Text section:
◆ ◆ ◆ ◆ ◆

Rhizochaete radicata

Scientific classification
- Kingdom: Fungi
- Division: Basidiomycota
- Class: Agaricomycetes
- Order: Polyporales
- Family: Phanerochaetaceae
- Genus: Rhizochaete
- Species: R. radicata
- Binomial name: Rhizochaete radicata (Henn.) Gresl., Nakasone & Rajchenb. (2004)
- Synonyms: Corticium radicatum Henn., (1895) Peniophora radicata (Henn.) Höhn. & Litsch., (1907) Phanerochaete filamentosa sensu auct. eur.; (2005) Phanerochaete radicata (Henn.) Nakasone, C.R. Bergman & Burds. (1994)

= Rhizochaete radicata =

- Authority: (Henn.) Gresl., Nakasone & Rajchenb. (2004)
- Synonyms: Corticium radicatum Henn., (1895), Peniophora radicata (Henn.) Höhn. & Litsch., (1907), Phanerochaete filamentosa sensu auct. eur.; (2005), Phanerochaete radicata (Henn.) Nakasone, C.R. Bergman & Burds. (1994)

Species of fungus

Rhizochaete is a plant pathogen infecting planes, beeches, pines, oaks and other trees.

◆ ◆ ◆ ◆ ◆

Exercise requirements:
(A) In the Rhizochaete radicata text, write out the portion starting with "- Synonyms: Corticium radicatum Henn., (1895) Peniophora" and going on through "Authority: (Henn.) Gresl., Nakasone & Rajchenb. (2004)".
(B) Recast the paragraph beginning "Rhizochaete is a plant pathogen" from the Rhizochaete radicata text as a short list.

Extracted material:

◆ ◆ ◆ ◆ ◆

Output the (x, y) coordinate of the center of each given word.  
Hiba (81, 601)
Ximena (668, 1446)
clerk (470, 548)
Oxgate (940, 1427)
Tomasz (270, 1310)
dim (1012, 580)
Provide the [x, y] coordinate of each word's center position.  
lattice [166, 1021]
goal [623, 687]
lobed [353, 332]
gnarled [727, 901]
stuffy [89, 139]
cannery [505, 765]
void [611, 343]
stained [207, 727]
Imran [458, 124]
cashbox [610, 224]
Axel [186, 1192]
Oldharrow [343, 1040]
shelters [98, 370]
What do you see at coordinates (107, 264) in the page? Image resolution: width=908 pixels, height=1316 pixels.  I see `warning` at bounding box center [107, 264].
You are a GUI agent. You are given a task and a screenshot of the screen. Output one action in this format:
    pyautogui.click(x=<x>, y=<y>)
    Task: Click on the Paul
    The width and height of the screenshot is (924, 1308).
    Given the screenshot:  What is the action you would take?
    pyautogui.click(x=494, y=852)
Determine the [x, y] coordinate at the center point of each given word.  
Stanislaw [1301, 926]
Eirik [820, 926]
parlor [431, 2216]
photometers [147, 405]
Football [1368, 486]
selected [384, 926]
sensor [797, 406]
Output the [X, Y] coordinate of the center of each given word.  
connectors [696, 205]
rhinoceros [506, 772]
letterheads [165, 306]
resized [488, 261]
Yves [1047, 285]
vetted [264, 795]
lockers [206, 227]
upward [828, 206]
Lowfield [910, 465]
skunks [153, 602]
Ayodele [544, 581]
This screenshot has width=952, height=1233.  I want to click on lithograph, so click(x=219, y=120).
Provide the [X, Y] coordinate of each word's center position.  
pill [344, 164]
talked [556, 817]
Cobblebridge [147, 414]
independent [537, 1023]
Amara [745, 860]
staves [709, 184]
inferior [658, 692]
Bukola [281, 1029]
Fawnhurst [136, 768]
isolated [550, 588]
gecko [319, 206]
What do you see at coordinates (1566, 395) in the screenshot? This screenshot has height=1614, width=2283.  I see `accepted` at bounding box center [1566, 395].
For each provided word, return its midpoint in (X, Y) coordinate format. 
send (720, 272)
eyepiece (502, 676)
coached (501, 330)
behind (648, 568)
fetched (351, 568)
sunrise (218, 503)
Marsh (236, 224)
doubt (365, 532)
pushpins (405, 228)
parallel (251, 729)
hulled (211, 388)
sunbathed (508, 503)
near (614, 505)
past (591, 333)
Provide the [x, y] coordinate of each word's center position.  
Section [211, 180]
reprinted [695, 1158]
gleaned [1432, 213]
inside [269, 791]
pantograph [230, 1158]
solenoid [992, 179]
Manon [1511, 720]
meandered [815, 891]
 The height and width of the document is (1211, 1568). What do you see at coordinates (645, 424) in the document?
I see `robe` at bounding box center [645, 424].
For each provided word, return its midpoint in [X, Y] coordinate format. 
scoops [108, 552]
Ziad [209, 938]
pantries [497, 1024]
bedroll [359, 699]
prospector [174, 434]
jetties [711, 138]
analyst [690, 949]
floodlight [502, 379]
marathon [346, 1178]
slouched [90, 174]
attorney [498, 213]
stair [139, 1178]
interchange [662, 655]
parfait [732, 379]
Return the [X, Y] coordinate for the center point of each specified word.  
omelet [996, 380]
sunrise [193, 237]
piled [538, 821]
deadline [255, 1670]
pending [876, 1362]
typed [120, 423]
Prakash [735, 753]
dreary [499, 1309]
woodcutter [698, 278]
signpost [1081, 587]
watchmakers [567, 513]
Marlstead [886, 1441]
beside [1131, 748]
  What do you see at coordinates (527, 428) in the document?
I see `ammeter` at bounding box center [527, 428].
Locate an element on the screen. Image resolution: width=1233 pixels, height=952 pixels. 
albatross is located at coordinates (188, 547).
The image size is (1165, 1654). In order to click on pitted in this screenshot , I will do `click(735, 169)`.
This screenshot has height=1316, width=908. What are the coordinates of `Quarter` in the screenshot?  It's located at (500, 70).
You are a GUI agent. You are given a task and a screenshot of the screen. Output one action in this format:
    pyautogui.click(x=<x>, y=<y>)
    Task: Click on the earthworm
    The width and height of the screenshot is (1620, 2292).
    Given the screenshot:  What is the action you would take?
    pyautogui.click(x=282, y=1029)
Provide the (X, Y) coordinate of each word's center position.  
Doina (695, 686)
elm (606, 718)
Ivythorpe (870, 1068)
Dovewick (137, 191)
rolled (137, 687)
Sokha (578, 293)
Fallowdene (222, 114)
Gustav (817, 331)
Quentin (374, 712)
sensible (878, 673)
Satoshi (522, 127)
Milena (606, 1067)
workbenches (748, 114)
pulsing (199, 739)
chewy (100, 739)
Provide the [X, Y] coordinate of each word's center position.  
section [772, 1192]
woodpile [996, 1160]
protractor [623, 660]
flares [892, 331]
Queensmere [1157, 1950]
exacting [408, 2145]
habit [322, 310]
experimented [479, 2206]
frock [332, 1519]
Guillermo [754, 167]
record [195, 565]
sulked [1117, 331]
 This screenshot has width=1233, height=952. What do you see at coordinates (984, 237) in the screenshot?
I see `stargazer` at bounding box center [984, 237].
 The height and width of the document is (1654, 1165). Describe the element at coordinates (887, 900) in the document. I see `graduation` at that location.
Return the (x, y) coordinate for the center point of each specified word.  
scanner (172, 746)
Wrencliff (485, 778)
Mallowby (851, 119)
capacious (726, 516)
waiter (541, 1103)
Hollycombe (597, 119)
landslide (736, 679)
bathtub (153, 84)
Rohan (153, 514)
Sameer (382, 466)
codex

◆ ◆ ◆ ◆ ◆

Solution set:
(A)
- Synonyms: Corticium radicatum Henn., (1895) Peniophora radicata (Henn.) Höhn. & Litsch., (1907) Phanerochaete filamentosa sensu auct. eur.; (2005) Phanerochaete radicata (Henn.) Nakasone, C.R. Bergman & Burds. (1994)

= Rhizochaete radicata =

- Authority: (Henn.) Gresl., Nakasone & Rajchenb. (2004)

(B)
- Rhizochaete is a plant pathogen.
- It infects planes, beeches, pines, oaks and other trees.